God’s prayer agenda begins with lifting our eyes heavenward and praying from a place of relationship with Him, a place of concern for his glory, and a desire to see his Kingdom come into our lives and the lives of those around us.

When we begin with a heavenward focus to our prayers, it can really inspire and transform our prayer life. It also frames the rest of our prayers. We see our earthly concerns with the proper perspective through the frame of eternity. This helps us both to pray with faith and also to pray in the right way.

It’s in this light that the second part of the prayer moves from ‘you’ — God — to ‘us’ and our more earthly concerns.

:DAILY BREAD:

Jesus begins with the simple request to ‘Give us today our daily bread’.

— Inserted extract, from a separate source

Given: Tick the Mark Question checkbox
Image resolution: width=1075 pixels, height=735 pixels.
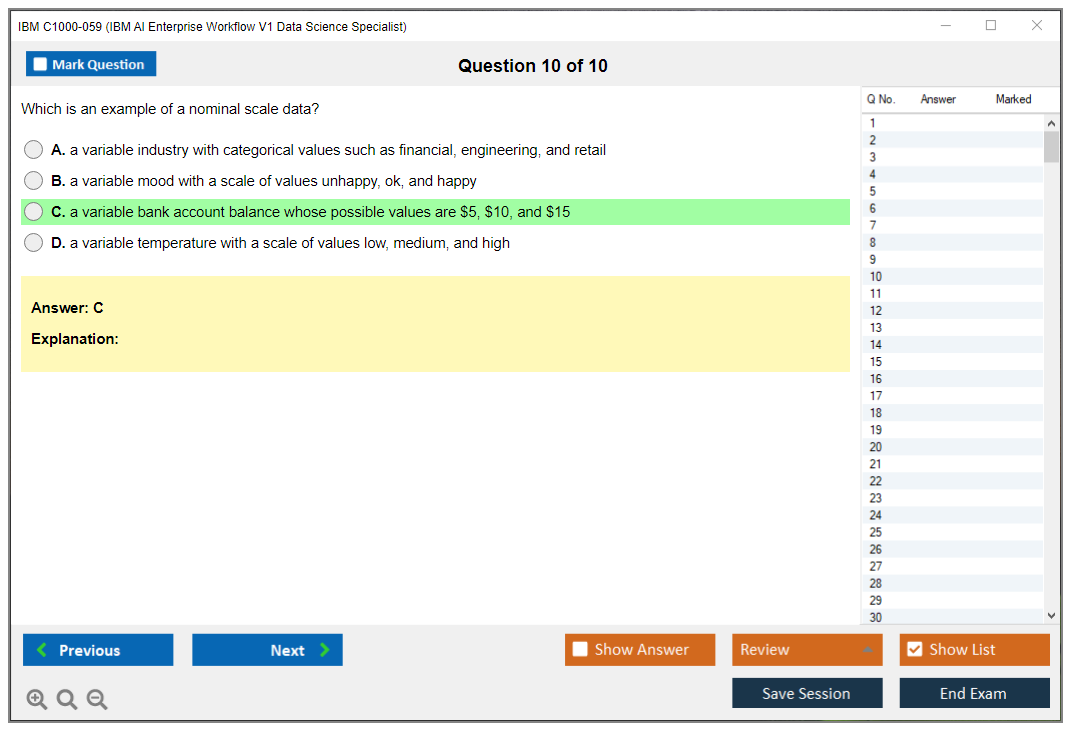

There’s some debate about what ‘daily’ means. The Greek word is 'epiousios' and only occurs in the Lord’s Prayer in Matthew and Luke, and maybe once or twice outside the Bible, so scholars aren’t 100% sure on the meaning. Some have suggested it means, ‘Give us today our bread for tomorrow.’ I don’t think this works, given Jesus’ teaching not to worry about tomorrow. Seeking today’s daily bread is enough.

For most of us in Australia, this might seem a little strange given that the problem we struggle with is obesity, not starvation! Most of us have access to social welfare if we lose our job. Of course, for Jesus’ audience, living was often a daily hand-to-mouth affair. Casual workers were paid at the end of the day and there was no social safety net, so if you got sick or couldn’t find work or there was a drought, it spelled disaster.

Daily bread probably includes all our daily needs (as someone said, our needs, not our greeds). With the housing crisis and rising homelessness, I think praying for a roof over our heads is a very legitimate application of this model!

But for most of us, perhaps we need to seek a more spiritual application for this prayer. In fact, many of the early Church Fathers saw a more spiritual meaning to epiousios.

Origen, a 3rd Century theologian from Alexandrea in North Africa put it this way:

Since some understand from this that we are commanded to pray for material bread, it will be well to refute their error here and to establish the truth about the epiousios (supersubstantial) bread. We must ask them how it could be that He who commanded us to ask for great and heavenly favors should command us to intercede with the Father for what is small and of the earth, as if He had forgotten… what He had taught. For the bread that is given to our flesh is neither heavenly, nor is the request for it a great request…

In the Gospel according to John He says to those who had come to Capernaum seeking for him: “Amen, amen, I say to you, you seek me, not because you have seen miracles but because you did eat of the loaves and were filled.” One who has eaten of the bread blessed by Jesus and is filled with it tries all the more to understand the Son of God more perfectly and hastens to him. Hence his admirable command: “Labor not for the meat that perishes but for that which endures to life ever-lasting, which the Son of Man will give you.” … The “true bread” is that which nourishes the true humanity, the person created after the image of God.

We don’t need to take this to the same extreme as Origen, that thinking of daily bread as physical bread is wrong! But it does add a layer to the prayer because for all of us, our greatest need is for daily spiritual bread. We need that communion with Christ in prayer through the Word and by his Spirit. So if you struggle with your walk with God, can I encourage you to pray this - even if you just recite it, but recite it from your heart. “Our Father in Heaven, give us the heavenly bread that is Jesus.”

:RELATIONSHIPS:

Another reason to see the request for daily bread as spiritual is that Jesus very quickly slips into the spiritual matter of forgiveness.

‘Forgive us our debts as we have also forgiven our debtors.’